4

I have a PDF file. I would to get it height and width in mm.

So I do an exec(pdfinfo ... ); I have this result :

Creator: Adobe InDesign CS5 (7.0.3) Producer: Acrobat Distiller 9.4.2 (Macintosh) CreationDate: Mon Jan 30 15:48:43 2012 ModDate: Fri Feb 10 10:35:05 2012 Tagged: no Pages: 34 Encrypted: no Page size: 552.744 x 708.643 pts File size: 80724791 bytes Optimized: yes PDF version: 1.3

I have a script witch extract my info :

<?php 
$output = shell_exec("pdfinfo ".$pdflivrelink);
$data = explode("\n", $output); //puts it into an array
for($c=0; $c < count($data); $c++) {
        if(stristr($data[$c],"Pages") == true) {
        $pagesnumber = trim(substr($data[$c],6));
        }
        if(stristr($data[$c],"Page size") == true) {
            $pagesize_H = height_pdf(trim(substr($data[$c],9)));
        }
        if(stristr($data[$c],"Page size") == true) {
            $pagesize_L = width_pdf(trim(substr($data[$c],9)));
        }

}
function height_pdf($size){
$hauteur = round(substr($size,7,7)/2.83);
return $hauteur;
}
function width_pdf($size){
$largeur = round(substr($size,17,7)/2.83);
return $largeur;
} ?>

It's OK, because I have three numbers dot three numbers (552.744 x 708.643). But, I don't know why, some PDF files have this info :

Creator: pdftk 1.41 - www.pdftk.com Producer: iText 2.1.5 (by lowagie.com) CreationDate: Mon Feb 27 13:18:23 2012 ModDate: Mon Feb 27 16:26:12 2012 Tagged: no Pages: 36 Encrypted: no Page size: 425.2 x 538.582 pts File size: 5097597 bytes Optimized: yes PDF version: 1.6

425.2 x 538.582 : So my script doesn't work!

Can you help me? thank a lot!


I test this :

    $output = shell_exec("pdfinfo ".$pdflivrelink);
    $data = explode("\n", $output); //puts it into an array
    for($c=0; $c < count($data); $c++) {
            if(stristr($data[$c],"Pages") == true) {
            $pagesnumber = trim(substr($data[$c],6));

            }
            if(stristr($data[$c],"Page size") == true) {
                echo $data[$c];
    preg_match('/Page size: ([0-9]*\.?[0-9]?) x ([0-9]*\.?[0-9]?)/', $data[$c], $matchess);
    $width = round($matchess[1]/2.83);
    $height = round($matchess[2]/2.83);

            }
}
echo "width = $width<br>height = $height";

it result :

Page size: 425.2 x 538.582 ptswidth = 0 height = 0

Seb Gy
  • 140
  • 1
  • 5
  • 15

6 Answers6

6

A little regex will get you the correct results.

= GOAL 1 =
Retype the passage of the PDF page size thread from "It's OK, because" up to and including "thank a lot!", character for character.

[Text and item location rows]
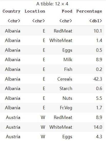Click the <dbl> type label under Percentage
The height and width of the screenshot is (141, 106).
pos(96,21)
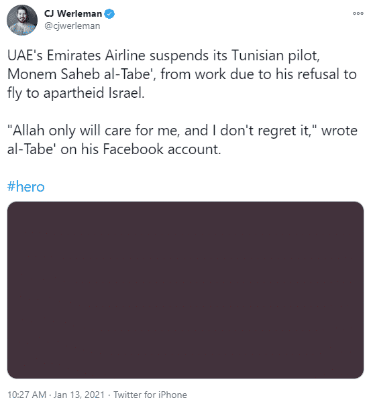Click the name "Monem Saheb al-Tabe'" in tweet
Viewport: 373px width, 406px height.
point(81,74)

= GOAL 2 =
Echo all of the location rows above line for line, leaving the pictures out.

= COMPLETE ANSWER 1 =
It's OK, because I have three numbers dot three numbers (552.744 x 708.643). But, I don't know why, some PDF files have this info :

Creator: pdftk 1.41 - www.pdftk.com Producer: iText 2.1.5 (by lowagie.com) CreationDate: Mon Feb 27 13:18:23 2012 ModDate: Mon Feb 27 16:26:12 2012 Tagged: no Pages: 36 Encrypted: no Page size: 425.2 x 538.582 pts File size: 5097597 bytes Optimized: yes PDF version: 1.6

425.2 x 538.582 : So my script doesn't work!

Can you help me? thank a lot!

= COMPLETE ANSWER 2 =
Click the <dbl> type label under Percentage
The height and width of the screenshot is (141, 106).
pos(96,21)
Click the name "Monem Saheb al-Tabe'" in tweet
Viewport: 373px width, 406px height.
point(81,74)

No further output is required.